In the late 1970s, Ford and GM looked to the turbocharger to gain power, without sacrificing fuel consumption, during not only the emissions crunch of the federal government but also a gas shortage. GM released turbo versions of the Pontiac Firebird, Buick Regal, and Chevy Monte Carlo. Ford responded with a turbocharged Mustang in the form of the 2.3L from the Pinto. The engine design was dated, but it worked well. The bullet-proof 2.3L Turbo was used in early carburated trim as well as fuel injected and intercooled versions in the Mustang SVO and the Thunderbird Turbo Coupe until 1988. GM also liked the idea enough to evolve the 3.8L V6 used in early turbo Buicks into late '80s muscle in the form of the Buick Grand National and it's pinnacle (and final) form, the GNX.

Although late to use turbocharging, Chrysler Corporation, after some joint development with Maserati (Chrysler TC), turned to turbochargers in 1984 and quickly churned out more turbocharged engines than any other manufacturer, using turbocharged, fuel-injected 2.2 and 2.5 litre four-cylinder engines in minivans, sedans, convertibles, and coupes. Their 2.2 litre turbocharged engines ranged from 142 hp to 225 hp, a substantial gain over the normally aspirated ratings of 86 to 93 horsepower; the 2.5 litre engines had about 150 horsepower and had no intercooler. They also pioneered variable geometry turbocharging,(an industry first) with the introduction of the Dodge based 1989 Shelby CSX, a system that completely eliminated "turbo lag".Though the company stopped using turbochargers in 1993,they returned to turbocharged engines in 2002 with their 2.4 litre engines, boosting output by 70 horsepower.[2]

Design details


The turbocharger has four main components. The turbine and impeller/compressor wheels are each contained within their own folded conical housing on opposite sides of the third component, the center housing/hub rotating assembly (CHRA).

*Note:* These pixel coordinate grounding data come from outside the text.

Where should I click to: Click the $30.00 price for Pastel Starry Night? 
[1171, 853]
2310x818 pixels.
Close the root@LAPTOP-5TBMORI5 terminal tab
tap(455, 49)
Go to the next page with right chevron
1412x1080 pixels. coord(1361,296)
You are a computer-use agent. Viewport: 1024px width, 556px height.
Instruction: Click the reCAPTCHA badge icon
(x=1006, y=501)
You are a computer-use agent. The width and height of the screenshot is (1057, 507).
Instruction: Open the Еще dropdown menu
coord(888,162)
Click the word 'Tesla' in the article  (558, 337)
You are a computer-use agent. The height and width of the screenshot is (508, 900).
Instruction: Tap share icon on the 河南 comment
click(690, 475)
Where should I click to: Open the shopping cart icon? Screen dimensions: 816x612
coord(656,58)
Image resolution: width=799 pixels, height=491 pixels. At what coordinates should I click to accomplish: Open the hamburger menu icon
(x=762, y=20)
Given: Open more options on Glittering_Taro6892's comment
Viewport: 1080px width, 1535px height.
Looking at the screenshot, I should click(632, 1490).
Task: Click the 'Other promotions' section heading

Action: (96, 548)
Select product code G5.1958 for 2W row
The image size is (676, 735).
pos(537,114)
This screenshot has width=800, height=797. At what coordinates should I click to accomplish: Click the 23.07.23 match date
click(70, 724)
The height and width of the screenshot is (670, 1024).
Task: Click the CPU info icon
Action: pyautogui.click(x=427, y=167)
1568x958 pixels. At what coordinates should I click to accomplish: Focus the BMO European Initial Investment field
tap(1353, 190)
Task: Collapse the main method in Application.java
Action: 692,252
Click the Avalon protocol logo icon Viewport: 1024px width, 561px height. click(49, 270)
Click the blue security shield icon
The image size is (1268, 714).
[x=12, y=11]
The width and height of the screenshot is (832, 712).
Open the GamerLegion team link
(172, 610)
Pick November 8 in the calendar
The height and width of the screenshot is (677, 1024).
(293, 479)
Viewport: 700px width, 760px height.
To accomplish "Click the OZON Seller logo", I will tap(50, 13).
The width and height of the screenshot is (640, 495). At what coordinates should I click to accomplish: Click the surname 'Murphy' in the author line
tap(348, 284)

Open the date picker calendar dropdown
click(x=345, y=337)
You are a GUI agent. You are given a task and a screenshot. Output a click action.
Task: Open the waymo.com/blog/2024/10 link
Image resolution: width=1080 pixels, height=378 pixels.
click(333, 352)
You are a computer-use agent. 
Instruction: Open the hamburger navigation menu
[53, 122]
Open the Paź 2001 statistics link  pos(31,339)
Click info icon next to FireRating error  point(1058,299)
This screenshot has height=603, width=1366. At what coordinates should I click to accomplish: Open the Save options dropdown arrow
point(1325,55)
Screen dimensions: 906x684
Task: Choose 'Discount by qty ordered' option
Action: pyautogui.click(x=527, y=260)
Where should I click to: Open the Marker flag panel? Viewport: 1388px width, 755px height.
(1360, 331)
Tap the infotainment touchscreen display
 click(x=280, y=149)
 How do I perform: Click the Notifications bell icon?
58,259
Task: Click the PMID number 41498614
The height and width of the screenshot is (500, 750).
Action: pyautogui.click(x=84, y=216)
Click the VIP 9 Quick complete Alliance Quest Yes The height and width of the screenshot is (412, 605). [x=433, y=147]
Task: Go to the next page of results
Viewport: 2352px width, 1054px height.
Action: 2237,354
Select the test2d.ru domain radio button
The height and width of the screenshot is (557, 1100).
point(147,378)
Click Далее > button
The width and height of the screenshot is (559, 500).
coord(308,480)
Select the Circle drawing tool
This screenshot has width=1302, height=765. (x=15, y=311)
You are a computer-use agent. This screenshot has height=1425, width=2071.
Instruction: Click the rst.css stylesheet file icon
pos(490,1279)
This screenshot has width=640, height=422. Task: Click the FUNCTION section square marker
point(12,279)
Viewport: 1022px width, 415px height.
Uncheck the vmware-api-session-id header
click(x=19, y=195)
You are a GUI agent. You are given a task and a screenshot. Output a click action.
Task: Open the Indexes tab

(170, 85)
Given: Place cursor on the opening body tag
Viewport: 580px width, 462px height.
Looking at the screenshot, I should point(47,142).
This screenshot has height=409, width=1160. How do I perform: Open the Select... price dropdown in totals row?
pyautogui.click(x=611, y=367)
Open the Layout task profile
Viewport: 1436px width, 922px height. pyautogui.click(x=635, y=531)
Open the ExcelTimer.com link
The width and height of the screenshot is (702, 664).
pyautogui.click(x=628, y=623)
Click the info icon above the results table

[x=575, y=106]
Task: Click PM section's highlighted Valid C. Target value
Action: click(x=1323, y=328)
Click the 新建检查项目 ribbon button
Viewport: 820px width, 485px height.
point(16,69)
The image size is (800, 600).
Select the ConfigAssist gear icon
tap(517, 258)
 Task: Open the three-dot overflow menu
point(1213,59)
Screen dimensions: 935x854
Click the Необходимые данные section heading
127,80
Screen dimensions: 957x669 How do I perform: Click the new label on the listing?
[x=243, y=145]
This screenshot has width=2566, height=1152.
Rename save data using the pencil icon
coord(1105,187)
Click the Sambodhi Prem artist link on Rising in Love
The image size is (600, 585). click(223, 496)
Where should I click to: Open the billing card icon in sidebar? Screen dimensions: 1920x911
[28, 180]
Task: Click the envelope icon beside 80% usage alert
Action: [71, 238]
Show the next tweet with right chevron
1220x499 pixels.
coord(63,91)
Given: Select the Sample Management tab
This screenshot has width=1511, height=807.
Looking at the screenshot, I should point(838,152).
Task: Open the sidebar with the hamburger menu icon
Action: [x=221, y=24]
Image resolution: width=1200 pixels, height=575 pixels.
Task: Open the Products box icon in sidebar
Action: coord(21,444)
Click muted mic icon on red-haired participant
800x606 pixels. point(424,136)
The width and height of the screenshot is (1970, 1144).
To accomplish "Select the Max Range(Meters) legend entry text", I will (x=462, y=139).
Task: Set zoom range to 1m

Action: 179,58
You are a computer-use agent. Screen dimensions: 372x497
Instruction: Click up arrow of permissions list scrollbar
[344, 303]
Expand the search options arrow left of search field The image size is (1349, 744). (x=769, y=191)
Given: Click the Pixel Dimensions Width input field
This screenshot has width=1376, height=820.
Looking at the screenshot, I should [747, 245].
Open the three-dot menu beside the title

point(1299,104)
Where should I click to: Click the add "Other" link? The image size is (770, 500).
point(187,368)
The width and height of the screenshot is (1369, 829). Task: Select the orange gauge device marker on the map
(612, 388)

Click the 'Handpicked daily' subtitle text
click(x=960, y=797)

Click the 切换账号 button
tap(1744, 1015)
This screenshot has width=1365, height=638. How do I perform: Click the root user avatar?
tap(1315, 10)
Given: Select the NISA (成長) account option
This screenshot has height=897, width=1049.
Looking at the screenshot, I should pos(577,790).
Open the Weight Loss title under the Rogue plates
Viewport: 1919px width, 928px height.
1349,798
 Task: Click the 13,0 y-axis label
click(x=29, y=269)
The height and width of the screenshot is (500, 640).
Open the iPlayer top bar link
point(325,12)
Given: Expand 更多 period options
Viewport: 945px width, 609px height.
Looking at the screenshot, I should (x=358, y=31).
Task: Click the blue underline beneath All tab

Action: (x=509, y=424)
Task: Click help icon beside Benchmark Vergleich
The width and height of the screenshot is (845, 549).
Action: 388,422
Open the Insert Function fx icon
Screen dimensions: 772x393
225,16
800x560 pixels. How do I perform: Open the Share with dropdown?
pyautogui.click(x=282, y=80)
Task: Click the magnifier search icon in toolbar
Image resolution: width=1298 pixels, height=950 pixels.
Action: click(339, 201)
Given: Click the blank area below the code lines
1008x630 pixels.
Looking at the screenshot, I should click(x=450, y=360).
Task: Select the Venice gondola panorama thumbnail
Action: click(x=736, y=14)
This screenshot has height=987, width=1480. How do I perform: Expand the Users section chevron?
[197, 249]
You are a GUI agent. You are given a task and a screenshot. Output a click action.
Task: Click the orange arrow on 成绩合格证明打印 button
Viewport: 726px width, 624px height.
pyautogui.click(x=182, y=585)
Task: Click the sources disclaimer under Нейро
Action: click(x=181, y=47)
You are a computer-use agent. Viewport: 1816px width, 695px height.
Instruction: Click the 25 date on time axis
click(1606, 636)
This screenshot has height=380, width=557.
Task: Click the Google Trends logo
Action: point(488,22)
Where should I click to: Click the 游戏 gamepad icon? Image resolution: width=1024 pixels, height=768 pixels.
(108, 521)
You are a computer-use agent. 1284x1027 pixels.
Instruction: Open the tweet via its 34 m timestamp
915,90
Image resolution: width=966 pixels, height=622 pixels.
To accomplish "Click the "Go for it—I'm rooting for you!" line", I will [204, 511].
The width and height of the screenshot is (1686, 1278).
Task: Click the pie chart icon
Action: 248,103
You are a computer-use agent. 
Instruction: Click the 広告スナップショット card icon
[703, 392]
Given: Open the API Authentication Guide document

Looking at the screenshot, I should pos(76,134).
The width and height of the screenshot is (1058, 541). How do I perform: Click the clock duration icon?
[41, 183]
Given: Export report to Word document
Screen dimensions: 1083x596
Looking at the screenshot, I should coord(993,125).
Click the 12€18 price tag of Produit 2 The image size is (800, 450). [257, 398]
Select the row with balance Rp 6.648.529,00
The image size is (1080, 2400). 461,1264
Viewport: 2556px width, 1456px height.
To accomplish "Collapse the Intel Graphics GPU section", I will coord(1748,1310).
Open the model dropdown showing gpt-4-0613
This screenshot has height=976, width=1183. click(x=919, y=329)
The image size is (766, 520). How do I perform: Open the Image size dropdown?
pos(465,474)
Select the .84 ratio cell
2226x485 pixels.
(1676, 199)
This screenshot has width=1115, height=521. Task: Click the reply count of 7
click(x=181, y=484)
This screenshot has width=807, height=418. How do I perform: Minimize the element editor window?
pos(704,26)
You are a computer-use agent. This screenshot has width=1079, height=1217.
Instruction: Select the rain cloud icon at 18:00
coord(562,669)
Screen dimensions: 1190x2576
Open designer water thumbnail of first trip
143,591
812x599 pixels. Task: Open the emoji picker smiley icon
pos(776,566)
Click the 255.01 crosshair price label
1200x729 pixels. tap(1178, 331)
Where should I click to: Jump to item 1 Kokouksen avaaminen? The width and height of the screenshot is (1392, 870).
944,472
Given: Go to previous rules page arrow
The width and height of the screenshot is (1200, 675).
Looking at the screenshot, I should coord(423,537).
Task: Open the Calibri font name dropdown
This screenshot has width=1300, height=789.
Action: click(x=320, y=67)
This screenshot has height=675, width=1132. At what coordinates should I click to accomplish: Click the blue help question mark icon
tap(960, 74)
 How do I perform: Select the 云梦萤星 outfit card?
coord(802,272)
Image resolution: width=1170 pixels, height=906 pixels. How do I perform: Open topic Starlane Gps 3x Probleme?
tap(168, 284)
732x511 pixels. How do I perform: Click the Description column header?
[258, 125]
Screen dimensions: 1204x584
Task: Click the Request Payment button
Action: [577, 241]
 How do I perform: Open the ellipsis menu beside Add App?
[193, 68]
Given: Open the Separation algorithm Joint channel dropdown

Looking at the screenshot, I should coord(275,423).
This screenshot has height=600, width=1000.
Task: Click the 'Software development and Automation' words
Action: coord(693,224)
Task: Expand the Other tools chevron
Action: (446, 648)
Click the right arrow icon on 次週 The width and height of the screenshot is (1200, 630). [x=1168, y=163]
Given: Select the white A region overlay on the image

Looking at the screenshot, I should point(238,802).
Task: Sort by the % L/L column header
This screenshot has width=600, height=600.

The housings fitted around the compressor impeller and turbine collect and direct the gas flow through the wheels as they spin. The size and shape can dictate some performance characteristics of the overall turbocharger. The area of the cone to radius from center hub is expressed as a ratio (AR, A/R, or A:R). Often the same basic turbocharger assembly will be available from the manufacturer with multiple AR choices for the turbine housing and sometimes the compressor cover as well. This allows the designer of the engine system to tailor the compromises between performance, response, and efficiency to application or preference. Both housings resemble snail shells, and thus turbochargers are sometimes referred to in slang as snails.

Split-Inlet Exhaust Housings known as "Twin Scroll" permit the exhaust pulses to be grouped (or separated) by cylinder all the way to the turbine. The reason for doing this in keeping the individual package of energy, an exhaust pulse, intact and unmolested by other pulses all the way to the turbine. This in turn can give the turbine a better kick to get it moving. This is specifically usefull in four-cylinder engines. Because a four-cylinder only sees one pulse every 180 degrees of crank rotation, it needs all the energy it can get from each pulse. Keeping them separate and undisturbed will therefore pay back some dividends. 5* (Information from "Maximum Boost" by Corky Bell).

The turbine and impeller wheel sizes also dictate the amount of air or exhaust that can be flowed through the system, and the relative efficiency at which they operate. Generally, the larger the turbine wheel and compressor wheel, the larger the flow capacity. Measurements and shapes can vary, as well as curvature and number of blades on the wheels.

The center hub rotating assembly houses the shaft which connects the compressor impeller and turbine. It also must contain a bearing system to suspend the shaft, allowing it to rotate at very high speed with minimal friction. For instance, in automotive applications the CHRA typically uses a thrust bearing or ball bearing lubricated by a constant supply of pressurized engine oil. The CHRA may also be considered "water cooled" by having an entry and exit point for engine coolant to be cycled. Water cooled models allow engine coolant to be used to keep the lubricating oil cooler, avoiding possible oil coking from the extreme heat found in the turbine.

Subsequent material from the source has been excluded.